### Exercise details
All that is needed is the listing, given back exactly.
*** Recorded information ***
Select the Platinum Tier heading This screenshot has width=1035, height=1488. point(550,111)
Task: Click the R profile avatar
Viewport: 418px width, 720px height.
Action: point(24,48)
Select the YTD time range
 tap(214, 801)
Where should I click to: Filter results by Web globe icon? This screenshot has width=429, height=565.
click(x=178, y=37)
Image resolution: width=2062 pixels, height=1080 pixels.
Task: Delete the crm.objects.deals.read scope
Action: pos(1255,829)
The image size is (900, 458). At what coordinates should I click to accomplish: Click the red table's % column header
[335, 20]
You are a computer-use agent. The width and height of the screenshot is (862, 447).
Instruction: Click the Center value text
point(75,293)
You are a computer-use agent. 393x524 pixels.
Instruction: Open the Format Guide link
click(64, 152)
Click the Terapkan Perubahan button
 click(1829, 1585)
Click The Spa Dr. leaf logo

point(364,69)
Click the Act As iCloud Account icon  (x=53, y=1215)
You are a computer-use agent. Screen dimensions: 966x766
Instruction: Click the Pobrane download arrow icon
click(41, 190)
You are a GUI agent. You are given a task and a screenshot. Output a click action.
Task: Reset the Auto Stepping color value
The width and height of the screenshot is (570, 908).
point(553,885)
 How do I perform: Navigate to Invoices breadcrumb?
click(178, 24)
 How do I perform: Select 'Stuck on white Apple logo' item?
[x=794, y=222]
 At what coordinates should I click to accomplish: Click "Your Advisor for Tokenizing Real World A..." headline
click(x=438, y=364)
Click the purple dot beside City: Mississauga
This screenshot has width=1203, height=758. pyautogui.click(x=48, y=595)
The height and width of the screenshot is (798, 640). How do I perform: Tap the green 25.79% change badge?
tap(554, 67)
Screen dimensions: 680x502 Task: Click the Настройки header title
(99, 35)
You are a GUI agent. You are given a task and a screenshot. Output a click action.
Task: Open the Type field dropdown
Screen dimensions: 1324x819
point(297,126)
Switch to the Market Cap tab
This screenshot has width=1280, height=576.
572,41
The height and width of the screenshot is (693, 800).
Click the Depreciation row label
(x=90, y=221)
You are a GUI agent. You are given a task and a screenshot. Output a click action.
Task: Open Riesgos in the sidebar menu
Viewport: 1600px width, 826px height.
***
### Solved exercise
Select the Platinum Tier heading This screenshot has width=1035, height=1488. point(550,111)
Task: Click the R profile avatar
Viewport: 418px width, 720px height.
Action: point(24,48)
Select the YTD time range
 tap(214, 801)
Where should I click to: Filter results by Web globe icon? This screenshot has width=429, height=565.
click(x=178, y=37)
Image resolution: width=2062 pixels, height=1080 pixels.
Task: Delete the crm.objects.deals.read scope
Action: pos(1255,829)
The image size is (900, 458). At what coordinates should I click to accomplish: Click the red table's % column header
[335, 20]
You are a computer-use agent. The width and height of the screenshot is (862, 447).
Instruction: Click the Center value text
point(75,293)
You are a computer-use agent. 393x524 pixels.
Instruction: Open the Format Guide link
click(64, 152)
Click the Terapkan Perubahan button
 click(1829, 1585)
Click The Spa Dr. leaf logo

point(364,69)
Click the Act As iCloud Account icon  (x=53, y=1215)
You are a computer-use agent. Screen dimensions: 966x766
Instruction: Click the Pobrane download arrow icon
click(41, 190)
You are a GUI agent. You are given a task and a screenshot. Output a click action.
Task: Reset the Auto Stepping color value
The width and height of the screenshot is (570, 908).
point(553,885)
 How do I perform: Navigate to Invoices breadcrumb?
click(178, 24)
 How do I perform: Select 'Stuck on white Apple logo' item?
[x=794, y=222]
 At what coordinates should I click to accomplish: Click "Your Advisor for Tokenizing Real World A..." headline
click(x=438, y=364)
Click the purple dot beside City: Mississauga
This screenshot has width=1203, height=758. pyautogui.click(x=48, y=595)
The height and width of the screenshot is (798, 640). How do I perform: Tap the green 25.79% change badge?
tap(554, 67)
Screen dimensions: 680x502 Task: Click the Настройки header title
(99, 35)
You are a GUI agent. You are given a task and a screenshot. Output a click action.
Task: Open the Type field dropdown
Screen dimensions: 1324x819
point(297,126)
Switch to the Market Cap tab
This screenshot has width=1280, height=576.
572,41
The height and width of the screenshot is (693, 800).
Click the Depreciation row label
(x=90, y=221)
You are a GUI agent. You are given a task and a screenshot. Output a click action.
Task: Open Riesgos in the sidebar menu
Viewport: 1600px width, 826px height.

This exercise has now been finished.